The Problem with Social Services

In July of 2001, I started volunteering regularly at the Bread & Roses soup kitchen. I loved the pace of work in the kitchen. The mass quantities of food and dishes required us to work briskly, but there were always good conversations and smiles as we worked. Most of the faith communities in the area took rotations for meals, so that on Monday there might be a Buddhist group cooking, and on Tuesday a Catholic team. The guests always helped with the dishes.

The staff of Bread & Roses lived together at the house on 8th Ave. The staff was made up of a handful of young people who offered one year commitments through Brethren Volunteer Services, Selena, a middle aged woman who had left the Carmelite order for the Catholic Worker, and a handful of people who had moved from homelessness to volunteer positions with Bread & Roses.

The “administrator” for Bread & Roses was one of the latter, an impassioned man named Gordy Ebner. Gordy was an odd looking fellow with a long face and thin grey hair pulled back in a pony tail that reached the middle of his back. He wore a long beard and his hooked nose supported a pair of wire framed spectacles. Gordy could be picked out of a crowd by the ridiculous “M.C. Hammer” pants he wore, usually decorated by florescent green geckos or tie-die. Gordy could speak eloquently about our obligations to fight poverty and injustice. He had a powerful charisma that was, no doubt, what landed him in the position of Bread & Roses’ leader. Many of the guests followed Gordy like ducklings lining up behind their mother.

Unfortunately, Gordy was also terribly irresponsible as an administrator. He was abrasive toward those who disagreed with him. He mismanaged Bread & Roses’ funds horribly. His burning desire to help all of the poor exceeded his judgment, and he committed Bread & Roses to projects it was incapable of operating. Many of the guests that he brought on staff were active, violent addicts.

The atmosphere at the soup kitchen reflected Gordy’s influence. It had a definite charm about it, and there was a strong sense of community. Everyone knew each other. It was also deeply marked by illness and depravity. Drug dealing was rampant. Fights were frequent. Ambulances had to be called regularly, and the cops circled the block like vultures scoping out their prey. The cops even wandered through the kitchen, uninvited, from time to time. They wouldn’t speak with anyone, not even the staff who approached them, but just walked around, staring people down.

The atmosphere at the soup kitchen was the inevitable result of providing a very large scale service in a non-authoritarian atmosphere. The large scale of the work required a kind of factory style, impersonal feeding system. Guests formed a line one hundred people deep for a plate of food served across a counter. There was usually only two staff on duty to keep the peace. The volunteers and staff were good hearted, kind people who genuinely cared about the people they were serving.

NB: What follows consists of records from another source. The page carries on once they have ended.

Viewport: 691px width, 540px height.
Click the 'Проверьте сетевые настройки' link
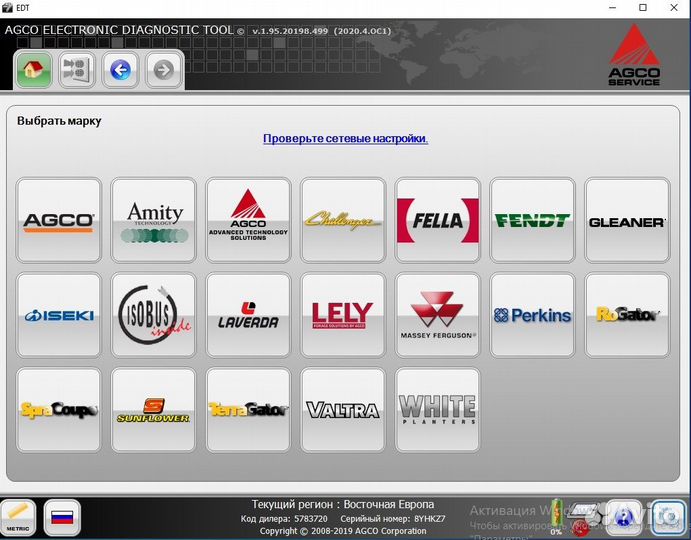tap(345, 138)
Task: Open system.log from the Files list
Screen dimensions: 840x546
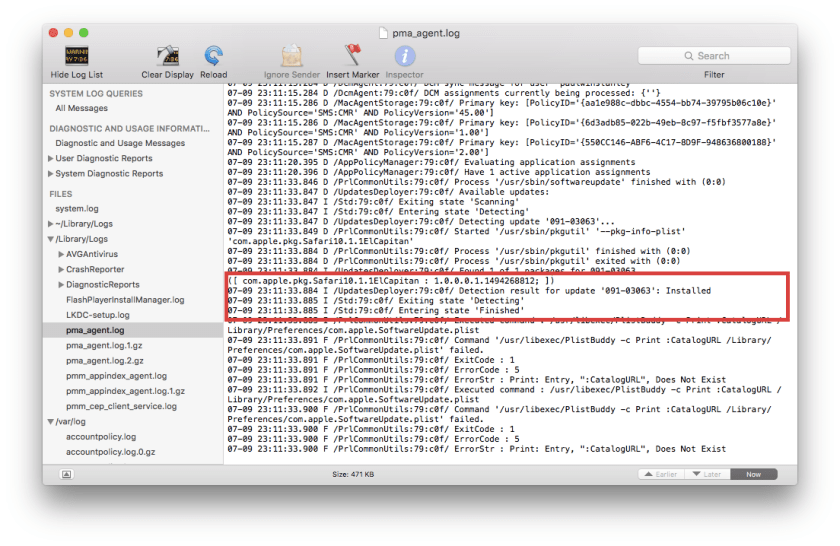Action: click(76, 209)

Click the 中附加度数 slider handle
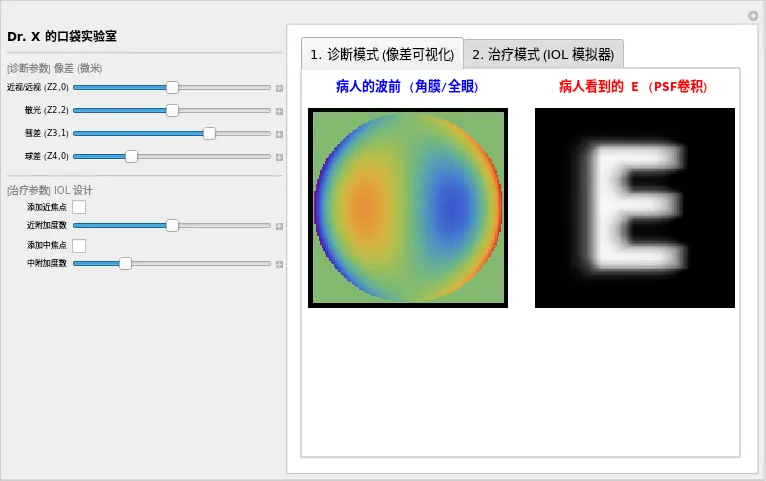pos(125,264)
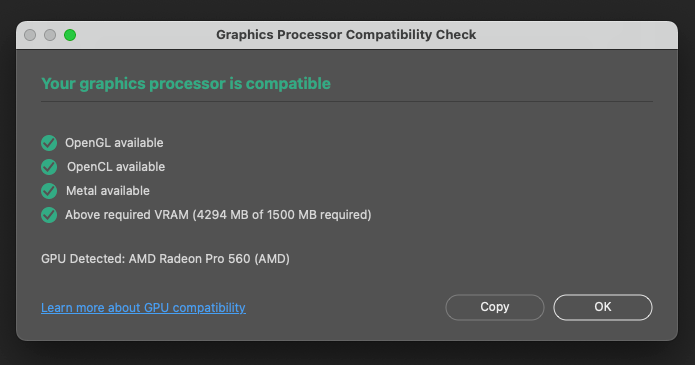Click the Copy button
Image resolution: width=695 pixels, height=365 pixels.
(495, 307)

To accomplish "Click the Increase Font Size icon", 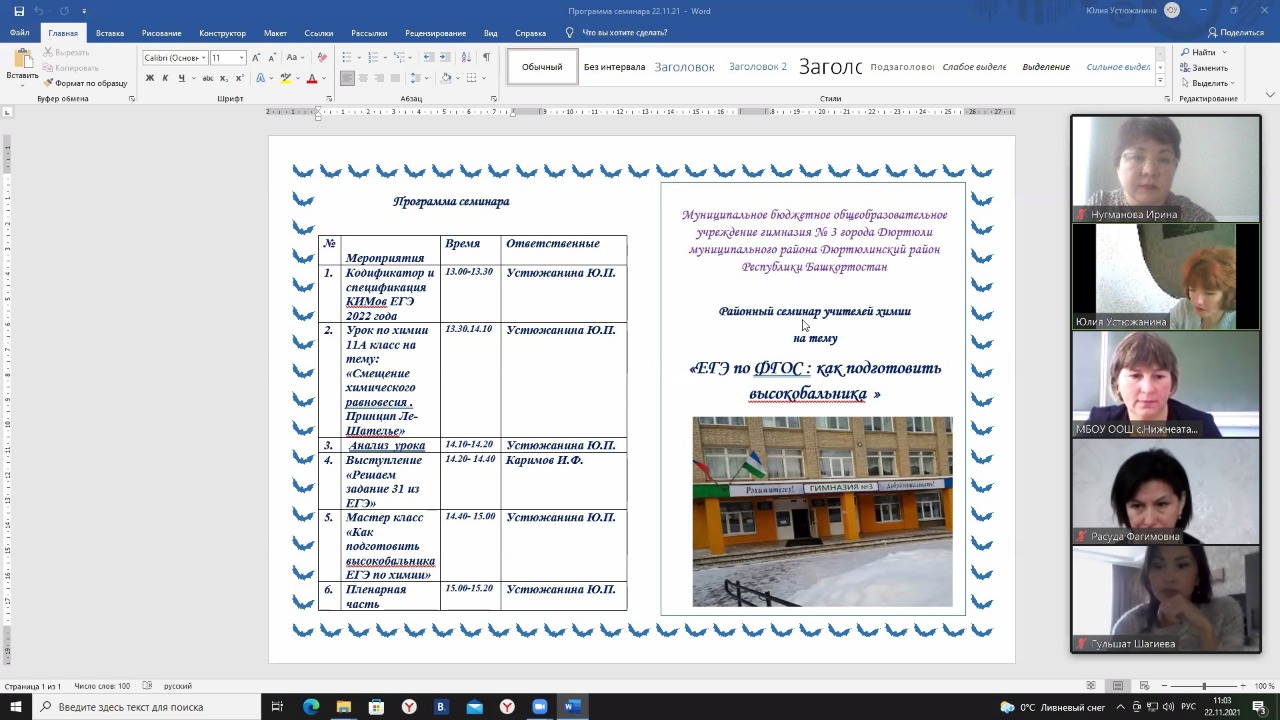I will coord(256,58).
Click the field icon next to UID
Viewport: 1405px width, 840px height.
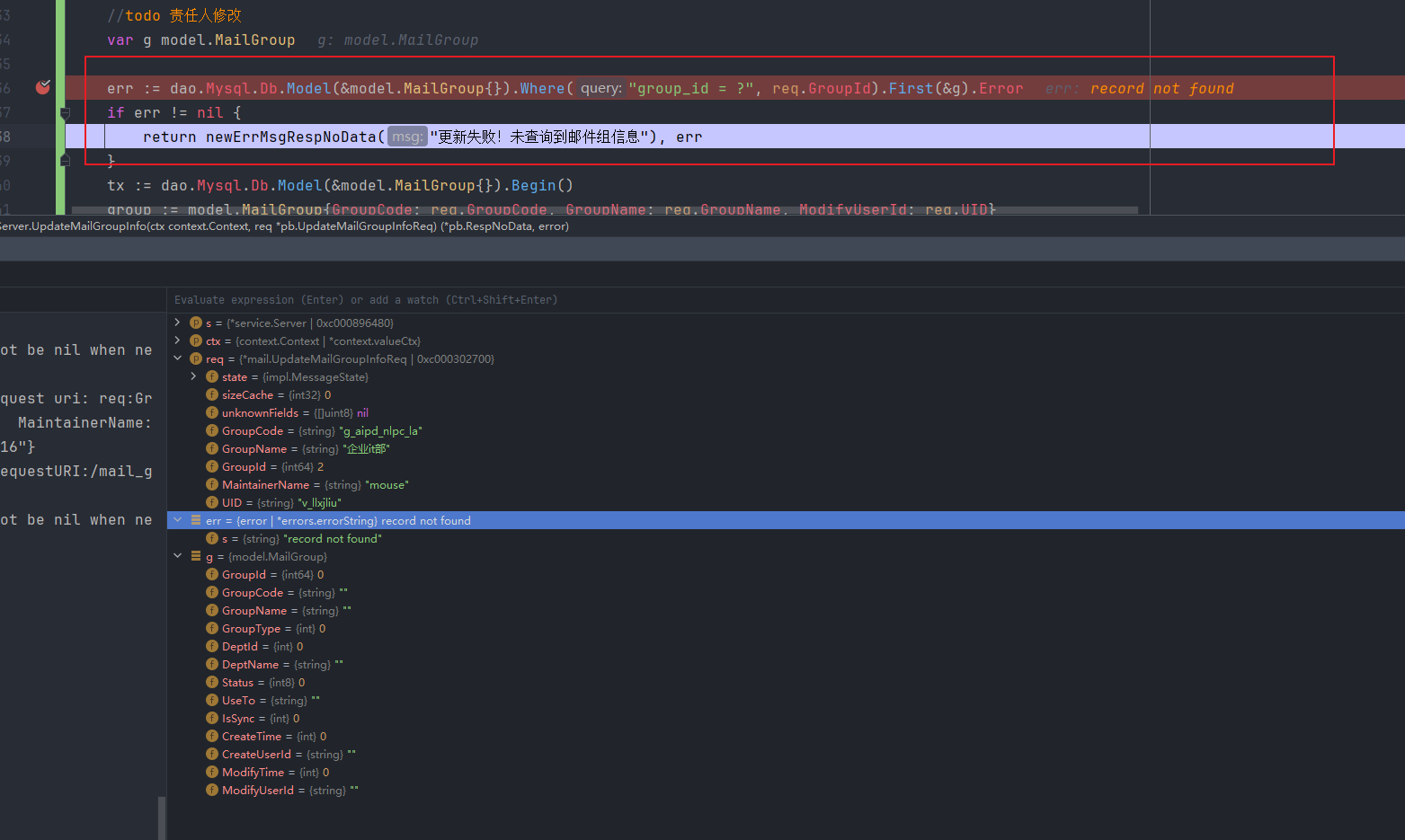(212, 502)
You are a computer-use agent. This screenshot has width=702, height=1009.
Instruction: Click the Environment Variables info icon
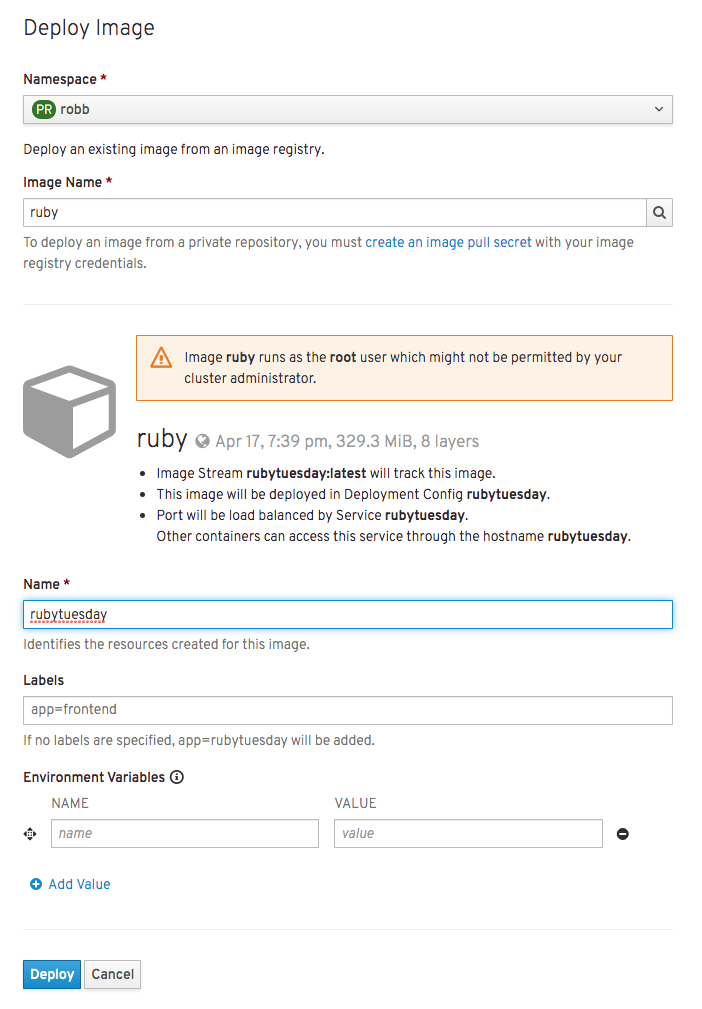(x=177, y=777)
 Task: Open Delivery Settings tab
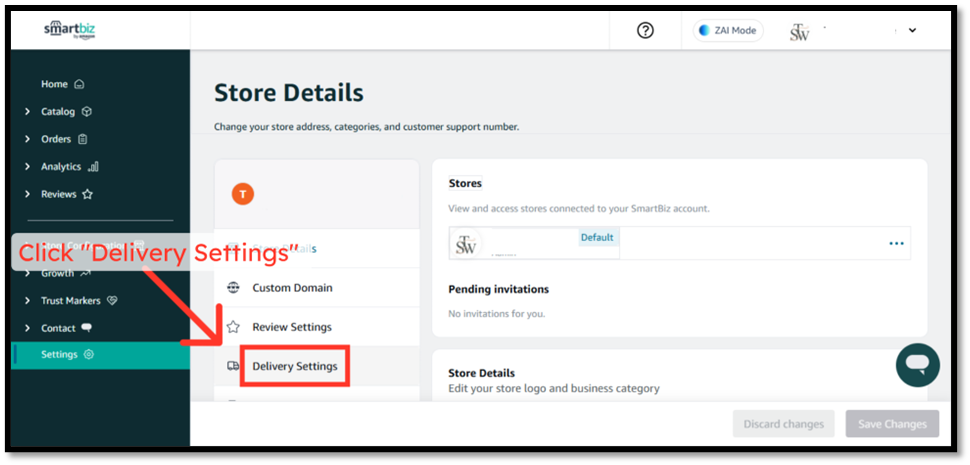pos(294,367)
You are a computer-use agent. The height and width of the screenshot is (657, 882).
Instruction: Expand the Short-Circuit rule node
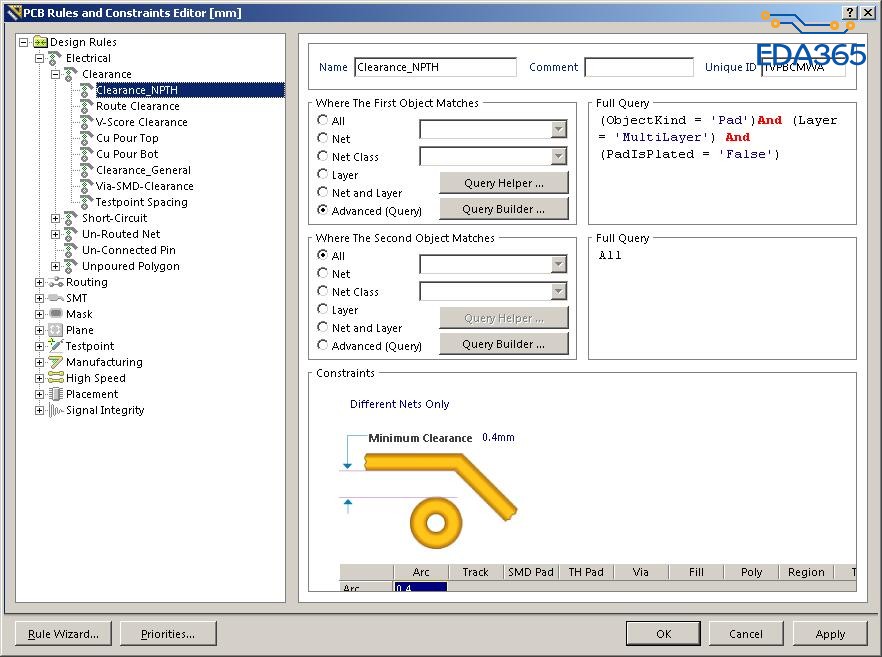pyautogui.click(x=55, y=218)
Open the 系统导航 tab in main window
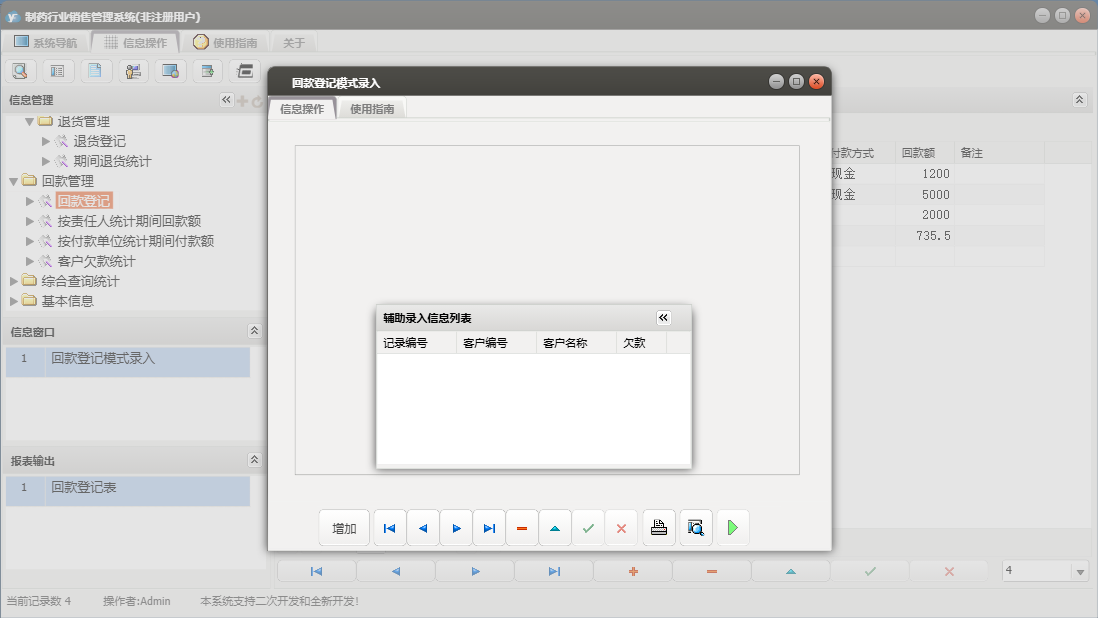The height and width of the screenshot is (618, 1098). tap(45, 43)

Unfortunately, caring isn’t enough. The care one feels for another must be communicated for it to make an impact, and it stretches from difficult to impossible to shower authentic compassion on one hundred people at once. The hardships of street life and the hurts of the guests overwhelmed the abilities of the staff, so that the culture of the soup kitchen community became ill.

Many social service agencies would respond to this illness with a set of hard-nosed rules in an attempt to maintain the law and order necessary for effective provision of services. The staff of Bread & Roses, however, had too much heart to degrade the guests with such authoritarian measures. I don’t think it was well understood yet, though, that the factory style, large scale system of the kitchen had undermined the personalist approach of Bread & Roses and degraded the guests in just the way that the staff were attempting to avoid.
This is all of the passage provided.